Goal of the exercise → Rewrite the part of the data that opens with the line containing "Viewport: 1222px width, 764px height." and closes with the line containing "Action: [x=1010, y=229]", changing "Close" to "Shut" and leaving everything else the same. Return only those lines, without the pictures.

Input material →
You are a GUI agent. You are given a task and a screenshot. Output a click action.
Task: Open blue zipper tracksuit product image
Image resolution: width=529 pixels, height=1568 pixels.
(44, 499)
...
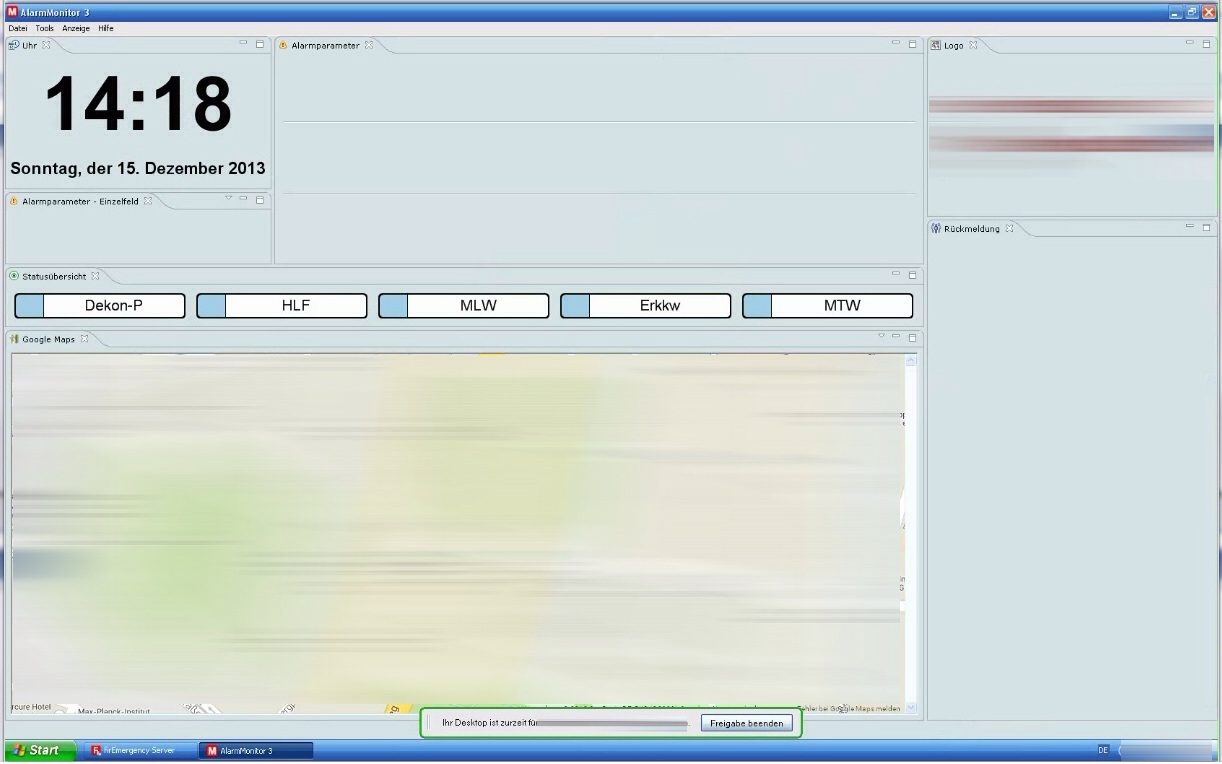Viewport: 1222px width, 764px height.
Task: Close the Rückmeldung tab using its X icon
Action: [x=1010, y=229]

Task answer →
Viewport: 1222px width, 764px height.
Task: Shut the Rückmeldung tab using its X icon
Action: [x=1010, y=229]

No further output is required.